Consider this latest piece by former federal prosecutor Elizabeth de la Vega, who writes regularly for Tomdispatch on the Plame case and Special Counsel Patrick Fitzgerald's investigation, as my way of signing off with good cheer until the New Year. In our embattled American world, De la Vega suggests just the kind of optimism that seems both possible, and possibly fruitful, to adopt. This is about as close as I can imagine to an attitude, if not a politics, that I might stand behind. It's a way to think about 2006 with hope (of a sort) and even perhaps grace. I offer my best wishes to everyone who has read Tomdispatch this year, and especially to all those of you who have taken a few heartfelt moments to write in, even when critical, in a kindly and encouraging spirit. Thank you and have a good holiday. Tomdispatch will return -- count on it --! January 2nd or 3rd. Tom


Shoot the Moon and Forget about the Bell Curve
By Elizabeth de la Vega

I have to admit that some of the responses to my recent article The White House Criminal Conspiracy (published in the Nation and posted at Tomdispatch.com), in which I argued that the Bush administration should be brought to account in Congress or a court of law for defrauding the American people into war, kept me up at night. No, not the ones that questioned my sanity or sobriety. The letters that have given pause are from people who wholeheartedly agree that the Bush administration lied about the war. Yet there's "zero chance," these writers contend, that a completely Republican-controlled government will ever do anything about it, so it's pointless to pursue the matter. While lying awake beside my sleeping husband with my dog staring up at me in the dark, I've wondered, is that true? Is it futile, or foolish, to act when there is little apparent chance of success?

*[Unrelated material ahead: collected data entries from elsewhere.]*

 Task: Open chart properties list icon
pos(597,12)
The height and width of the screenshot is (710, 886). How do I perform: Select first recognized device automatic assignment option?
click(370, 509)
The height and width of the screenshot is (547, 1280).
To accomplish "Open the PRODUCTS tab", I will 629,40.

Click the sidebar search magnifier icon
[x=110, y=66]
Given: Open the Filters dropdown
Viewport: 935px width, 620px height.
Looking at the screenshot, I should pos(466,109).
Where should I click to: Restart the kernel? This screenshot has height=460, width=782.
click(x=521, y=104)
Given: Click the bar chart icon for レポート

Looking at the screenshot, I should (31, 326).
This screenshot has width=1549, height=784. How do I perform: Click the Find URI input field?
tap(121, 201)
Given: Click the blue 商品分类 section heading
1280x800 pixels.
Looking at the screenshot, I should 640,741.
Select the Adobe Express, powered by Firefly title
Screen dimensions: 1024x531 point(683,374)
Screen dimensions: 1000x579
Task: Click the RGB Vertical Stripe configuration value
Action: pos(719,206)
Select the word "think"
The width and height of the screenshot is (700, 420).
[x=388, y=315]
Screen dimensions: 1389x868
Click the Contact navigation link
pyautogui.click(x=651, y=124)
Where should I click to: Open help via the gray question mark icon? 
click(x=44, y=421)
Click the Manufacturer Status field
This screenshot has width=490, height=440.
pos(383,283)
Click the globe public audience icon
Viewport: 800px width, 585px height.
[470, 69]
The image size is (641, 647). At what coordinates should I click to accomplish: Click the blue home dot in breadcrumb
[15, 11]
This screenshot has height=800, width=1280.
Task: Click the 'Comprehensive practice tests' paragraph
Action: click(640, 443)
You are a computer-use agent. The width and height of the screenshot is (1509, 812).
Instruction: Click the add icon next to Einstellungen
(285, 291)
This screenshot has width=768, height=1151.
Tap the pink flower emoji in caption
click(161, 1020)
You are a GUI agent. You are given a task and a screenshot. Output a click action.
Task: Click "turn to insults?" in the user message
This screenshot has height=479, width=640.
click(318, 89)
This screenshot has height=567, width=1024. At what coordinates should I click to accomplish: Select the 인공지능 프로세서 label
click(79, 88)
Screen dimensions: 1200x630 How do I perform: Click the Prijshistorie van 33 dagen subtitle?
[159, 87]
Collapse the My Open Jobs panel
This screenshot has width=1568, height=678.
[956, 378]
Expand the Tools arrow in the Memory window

It was five years ago this month that George W. Bush received his best Christmas gift ever -- the presidency -- from the United States Supreme Court. And around this time every year, I've thought about the night of December 13, 2000, when he made his formal acceptance speech. I remember it well: Bush speaking from the Texas House of Representatives about a bipartisan foreign policy and his plan to reunite the country. It's not that I was particularly interested in the President or even the election at that point. I wasn't. I had taken a leave of absence from my job as a federal prosecutor in San Jose and flown 3,000 miles across the country to be with my sister. So I watched the speech while sitting on a portable cot, looking at a hospital TV suspended from the ceiling -- and my sister was lying in a bed next to me amidst a tangle of tubes. She was dying.

Kathy was thirty-eight, a small-town doctor with a three-year-old son, when she was diagnosed with Stage IV breast cancer. Her prognosis was grim. Statistically, the majority of patients with her diagnosis live for only about six months. But some patients, those represented by a tiny fraction at the far edge of the bell curve, outlived the odds, and Kathy was determined to join that group. So what did she do? Everything. She had a mastectomy, radiation, and chemotherapy; she vomited, lost her hair, and her eyebrows. She took drugs that threw her into menopause, steroids that made her face swell up like a balloon, and herbs that tasted like dirt. She went to acupuncture, mind-body seminars, and Reiki treatments. She endured a cell replacement procedure that kept her isolated for 30 days. In other words, she shot the moon.

By the day of Bush's speech, Kathy's organs were failing. Her liver was, by then, so damaged that her doctors were astounded she could even talk coherently. Not only could she talk, but she had a lot to say about Bush's speech (mainly expressing her irritation that it preempted The West Wing.) She died three days later, six years after her initial diagnosis.

Throughout her ordeal, one of my sister's persistent concerns was what other people would think. Would her medical colleagues consider her irrational, if not crazy, to pursue treatments that were so uncomfortable and painful, not to say unproven or improbable in terms of success? And what would her patients think? Kathy would call me regularly and ask just these questions.